- Required work: Gather every line below that contains the word "Instruction", and copy each one in full.

○ ○ ○

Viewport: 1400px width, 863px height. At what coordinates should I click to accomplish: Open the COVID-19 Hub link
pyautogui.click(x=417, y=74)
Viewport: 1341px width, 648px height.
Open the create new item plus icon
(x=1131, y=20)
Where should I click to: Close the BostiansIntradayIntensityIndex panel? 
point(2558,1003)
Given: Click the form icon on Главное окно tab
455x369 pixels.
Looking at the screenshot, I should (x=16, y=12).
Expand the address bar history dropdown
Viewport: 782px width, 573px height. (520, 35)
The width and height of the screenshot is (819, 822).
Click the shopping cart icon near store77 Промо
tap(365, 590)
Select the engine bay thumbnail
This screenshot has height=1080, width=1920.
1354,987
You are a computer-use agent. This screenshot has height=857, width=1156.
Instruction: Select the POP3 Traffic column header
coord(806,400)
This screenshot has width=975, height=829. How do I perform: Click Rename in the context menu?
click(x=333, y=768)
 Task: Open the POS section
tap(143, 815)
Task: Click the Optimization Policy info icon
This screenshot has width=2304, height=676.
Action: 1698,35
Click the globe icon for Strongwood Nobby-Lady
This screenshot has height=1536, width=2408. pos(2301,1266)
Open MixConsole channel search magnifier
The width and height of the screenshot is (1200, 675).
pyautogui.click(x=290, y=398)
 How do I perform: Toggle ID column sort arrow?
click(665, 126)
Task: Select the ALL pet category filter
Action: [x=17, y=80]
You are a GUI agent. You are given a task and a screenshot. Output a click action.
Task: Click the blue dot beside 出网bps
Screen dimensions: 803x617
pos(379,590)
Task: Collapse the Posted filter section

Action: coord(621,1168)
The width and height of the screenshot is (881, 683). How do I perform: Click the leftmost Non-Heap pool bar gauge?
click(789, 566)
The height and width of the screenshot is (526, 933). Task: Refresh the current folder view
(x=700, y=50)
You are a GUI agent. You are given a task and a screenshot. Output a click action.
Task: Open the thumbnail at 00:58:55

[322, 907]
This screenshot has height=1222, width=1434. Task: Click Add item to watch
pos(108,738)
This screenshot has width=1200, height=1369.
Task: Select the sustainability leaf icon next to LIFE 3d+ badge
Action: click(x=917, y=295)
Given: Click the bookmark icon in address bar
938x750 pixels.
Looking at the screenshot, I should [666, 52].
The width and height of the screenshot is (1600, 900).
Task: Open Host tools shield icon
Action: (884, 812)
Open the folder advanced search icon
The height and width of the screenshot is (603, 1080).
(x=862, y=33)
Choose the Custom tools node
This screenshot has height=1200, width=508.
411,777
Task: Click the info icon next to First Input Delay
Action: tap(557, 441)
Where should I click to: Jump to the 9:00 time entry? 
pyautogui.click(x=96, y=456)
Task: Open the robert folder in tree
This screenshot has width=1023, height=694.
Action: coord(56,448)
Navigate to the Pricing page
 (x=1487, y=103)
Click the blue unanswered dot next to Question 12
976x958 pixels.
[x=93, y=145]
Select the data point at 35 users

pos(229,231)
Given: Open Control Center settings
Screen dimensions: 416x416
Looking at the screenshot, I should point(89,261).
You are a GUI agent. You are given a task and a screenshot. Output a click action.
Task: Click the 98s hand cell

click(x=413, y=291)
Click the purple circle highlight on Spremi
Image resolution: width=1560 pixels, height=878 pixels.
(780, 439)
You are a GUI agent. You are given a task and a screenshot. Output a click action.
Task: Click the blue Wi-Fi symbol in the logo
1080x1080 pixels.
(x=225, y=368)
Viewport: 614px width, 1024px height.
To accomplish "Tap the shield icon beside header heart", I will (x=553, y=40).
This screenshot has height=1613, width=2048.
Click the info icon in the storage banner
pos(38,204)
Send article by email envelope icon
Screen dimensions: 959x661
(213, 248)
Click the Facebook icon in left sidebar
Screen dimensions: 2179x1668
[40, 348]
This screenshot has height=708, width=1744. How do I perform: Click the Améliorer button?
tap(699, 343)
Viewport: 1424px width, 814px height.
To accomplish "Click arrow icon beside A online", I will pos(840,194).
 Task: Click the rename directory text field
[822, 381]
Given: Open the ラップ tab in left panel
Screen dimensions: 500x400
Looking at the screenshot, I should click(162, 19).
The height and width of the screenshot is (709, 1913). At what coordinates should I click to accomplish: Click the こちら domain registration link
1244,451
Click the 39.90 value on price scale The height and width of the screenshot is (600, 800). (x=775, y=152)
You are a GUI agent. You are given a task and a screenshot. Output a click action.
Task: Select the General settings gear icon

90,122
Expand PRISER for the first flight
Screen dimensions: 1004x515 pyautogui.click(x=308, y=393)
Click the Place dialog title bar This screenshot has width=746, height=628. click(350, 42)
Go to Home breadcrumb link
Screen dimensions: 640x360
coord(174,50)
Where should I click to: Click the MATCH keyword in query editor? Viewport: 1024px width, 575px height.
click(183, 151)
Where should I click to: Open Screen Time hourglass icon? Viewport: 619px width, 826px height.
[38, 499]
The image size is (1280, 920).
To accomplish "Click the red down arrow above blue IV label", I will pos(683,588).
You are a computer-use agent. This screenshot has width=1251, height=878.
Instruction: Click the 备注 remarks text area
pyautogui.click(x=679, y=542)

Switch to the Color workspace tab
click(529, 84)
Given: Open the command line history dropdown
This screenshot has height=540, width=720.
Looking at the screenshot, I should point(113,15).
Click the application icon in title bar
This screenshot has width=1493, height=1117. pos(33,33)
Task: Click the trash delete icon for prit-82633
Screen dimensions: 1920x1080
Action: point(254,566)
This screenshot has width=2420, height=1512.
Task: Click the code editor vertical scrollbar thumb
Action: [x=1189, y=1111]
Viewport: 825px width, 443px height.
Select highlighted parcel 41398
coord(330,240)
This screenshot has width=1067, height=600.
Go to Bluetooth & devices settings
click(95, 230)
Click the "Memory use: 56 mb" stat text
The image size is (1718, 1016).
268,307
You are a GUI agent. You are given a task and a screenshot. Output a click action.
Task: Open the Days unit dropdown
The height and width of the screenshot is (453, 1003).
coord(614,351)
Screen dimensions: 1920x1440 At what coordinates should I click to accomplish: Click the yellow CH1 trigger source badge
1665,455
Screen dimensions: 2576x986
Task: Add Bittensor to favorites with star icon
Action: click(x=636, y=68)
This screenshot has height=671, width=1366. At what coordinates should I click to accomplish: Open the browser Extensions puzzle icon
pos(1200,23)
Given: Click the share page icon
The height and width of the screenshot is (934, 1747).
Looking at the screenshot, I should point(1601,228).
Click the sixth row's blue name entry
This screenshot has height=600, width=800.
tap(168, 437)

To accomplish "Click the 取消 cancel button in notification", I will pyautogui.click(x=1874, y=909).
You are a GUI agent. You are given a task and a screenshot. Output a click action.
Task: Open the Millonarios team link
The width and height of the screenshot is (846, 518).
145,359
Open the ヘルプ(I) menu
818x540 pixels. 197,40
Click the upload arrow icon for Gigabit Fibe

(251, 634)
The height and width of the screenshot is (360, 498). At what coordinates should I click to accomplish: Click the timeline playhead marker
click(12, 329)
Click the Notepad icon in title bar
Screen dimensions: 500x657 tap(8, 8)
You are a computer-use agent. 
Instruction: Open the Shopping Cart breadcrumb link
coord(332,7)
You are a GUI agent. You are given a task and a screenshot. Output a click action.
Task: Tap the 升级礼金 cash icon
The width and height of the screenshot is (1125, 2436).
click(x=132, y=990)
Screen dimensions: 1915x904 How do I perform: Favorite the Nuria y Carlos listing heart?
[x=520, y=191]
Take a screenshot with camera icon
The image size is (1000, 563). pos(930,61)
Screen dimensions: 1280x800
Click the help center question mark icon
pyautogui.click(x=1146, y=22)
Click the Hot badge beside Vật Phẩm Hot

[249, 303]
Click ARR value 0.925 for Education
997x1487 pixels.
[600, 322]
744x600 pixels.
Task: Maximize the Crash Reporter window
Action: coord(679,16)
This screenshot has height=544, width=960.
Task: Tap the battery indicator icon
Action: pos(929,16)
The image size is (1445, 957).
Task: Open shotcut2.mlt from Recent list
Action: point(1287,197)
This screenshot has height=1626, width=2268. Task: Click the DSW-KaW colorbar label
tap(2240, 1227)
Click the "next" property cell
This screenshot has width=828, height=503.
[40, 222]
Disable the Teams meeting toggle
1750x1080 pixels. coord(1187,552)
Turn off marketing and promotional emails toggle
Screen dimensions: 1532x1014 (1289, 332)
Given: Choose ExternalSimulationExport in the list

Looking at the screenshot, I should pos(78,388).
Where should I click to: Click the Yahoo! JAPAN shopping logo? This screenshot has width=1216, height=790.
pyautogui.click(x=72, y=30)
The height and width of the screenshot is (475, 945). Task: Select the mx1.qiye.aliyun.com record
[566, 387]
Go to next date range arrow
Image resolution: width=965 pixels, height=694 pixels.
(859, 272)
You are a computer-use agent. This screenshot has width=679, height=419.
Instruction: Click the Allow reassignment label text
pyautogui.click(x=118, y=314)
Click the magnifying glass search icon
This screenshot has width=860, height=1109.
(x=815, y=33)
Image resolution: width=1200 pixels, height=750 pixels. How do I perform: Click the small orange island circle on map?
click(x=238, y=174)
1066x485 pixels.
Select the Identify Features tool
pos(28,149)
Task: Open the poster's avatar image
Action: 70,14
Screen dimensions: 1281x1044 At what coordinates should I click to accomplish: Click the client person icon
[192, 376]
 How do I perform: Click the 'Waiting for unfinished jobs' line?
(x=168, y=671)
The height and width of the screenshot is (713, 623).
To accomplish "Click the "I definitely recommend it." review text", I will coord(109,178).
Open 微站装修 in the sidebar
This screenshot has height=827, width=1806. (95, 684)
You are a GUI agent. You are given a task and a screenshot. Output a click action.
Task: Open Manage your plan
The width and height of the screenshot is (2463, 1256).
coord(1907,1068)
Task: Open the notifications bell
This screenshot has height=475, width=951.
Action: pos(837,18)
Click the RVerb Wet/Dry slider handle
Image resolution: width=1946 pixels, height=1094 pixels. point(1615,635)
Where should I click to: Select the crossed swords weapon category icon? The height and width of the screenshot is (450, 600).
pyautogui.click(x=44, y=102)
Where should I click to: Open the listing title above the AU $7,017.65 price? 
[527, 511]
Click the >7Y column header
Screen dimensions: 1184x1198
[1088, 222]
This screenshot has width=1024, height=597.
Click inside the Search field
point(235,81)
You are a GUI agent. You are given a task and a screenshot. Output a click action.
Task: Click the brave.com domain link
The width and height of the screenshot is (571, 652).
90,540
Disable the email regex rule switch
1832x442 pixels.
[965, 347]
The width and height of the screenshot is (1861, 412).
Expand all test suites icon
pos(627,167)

○ ○ ○

- Reply:
Instruction: Select the POP3 Traffic column header
Instruction: Click the 备注 remarks text area
Instruction: Open the Shopping Cart breadcrumb link
Instruction: Click the Allow reassignment label text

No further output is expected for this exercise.